内緒でママになったのに、溺愛に目覚めた御曹司から逃れられない運命でした。
「明日、提出しに行こう」
「わかりました」
いよいよ蒼佑と結婚するのだ。覚悟はしていたけれど、いまだに実感が湧かない。
「左手を」
左手を差し出せば、蒼佑手ずから薬指に指輪が嵌められる。
「今度ちゃんとしたものを贈りなおすから、今はこれで許してくれ」
蒼佑はいかにも不服そうだが、用意してもらった指輪だって有名なジュエリーブランドのロゴが刻印された立派なものだ。

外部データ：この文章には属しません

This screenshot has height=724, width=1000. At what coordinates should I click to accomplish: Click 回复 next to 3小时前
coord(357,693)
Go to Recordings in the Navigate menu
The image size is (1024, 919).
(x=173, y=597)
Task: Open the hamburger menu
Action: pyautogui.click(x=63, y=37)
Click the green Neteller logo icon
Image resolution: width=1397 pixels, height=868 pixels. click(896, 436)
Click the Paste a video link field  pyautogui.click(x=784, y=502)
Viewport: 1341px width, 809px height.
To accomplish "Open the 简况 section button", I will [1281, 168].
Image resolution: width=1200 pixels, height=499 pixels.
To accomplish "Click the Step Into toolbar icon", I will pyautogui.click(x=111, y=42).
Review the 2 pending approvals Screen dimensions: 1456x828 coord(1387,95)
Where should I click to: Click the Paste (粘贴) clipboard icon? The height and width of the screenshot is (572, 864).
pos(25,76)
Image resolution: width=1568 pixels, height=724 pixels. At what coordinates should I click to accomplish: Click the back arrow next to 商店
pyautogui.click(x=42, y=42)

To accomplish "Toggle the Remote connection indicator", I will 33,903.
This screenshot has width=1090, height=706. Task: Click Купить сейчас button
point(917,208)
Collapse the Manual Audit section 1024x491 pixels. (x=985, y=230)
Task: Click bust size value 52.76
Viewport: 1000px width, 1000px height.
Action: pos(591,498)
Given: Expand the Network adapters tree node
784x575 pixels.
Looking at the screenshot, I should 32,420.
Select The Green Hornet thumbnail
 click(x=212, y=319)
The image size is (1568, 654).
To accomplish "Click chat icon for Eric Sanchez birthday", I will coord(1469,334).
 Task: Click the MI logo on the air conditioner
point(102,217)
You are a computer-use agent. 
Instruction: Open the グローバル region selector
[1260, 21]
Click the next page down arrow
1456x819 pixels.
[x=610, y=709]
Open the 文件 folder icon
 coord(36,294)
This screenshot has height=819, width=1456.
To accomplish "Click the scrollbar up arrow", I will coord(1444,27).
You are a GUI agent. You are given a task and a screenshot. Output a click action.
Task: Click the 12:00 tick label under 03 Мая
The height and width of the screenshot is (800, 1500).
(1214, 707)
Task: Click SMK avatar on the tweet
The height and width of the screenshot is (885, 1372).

よく見ると彼の薬指にも同じデザインの指輪が嵌められている。
「これからよろしく。俺の奥さん」
恭しく手の甲にキスが落とされ、いやおうなしに鼓動が早まる。
「よ、よろしくお願いします!」
恥ずかしさのあまり声が裏返り、思わずパッと手を振りほどいてしまう。
そんな藍里を蒼佑は怒るでもなく、ただ穏やかな瞳で見つめている。
「璃子は……藍里によく似ているな」
「よく言われます」
「早く俺にも懐いてほしい」
今日の璃子は藍里の後ろに隠れるか、抱っこされるばかりだった。
ふたりの間にある埋められない距離に、離れていた時間の長さを改めて感じる。
果たして璃子は蒼佑を父親として受け入れてくれるだろうか。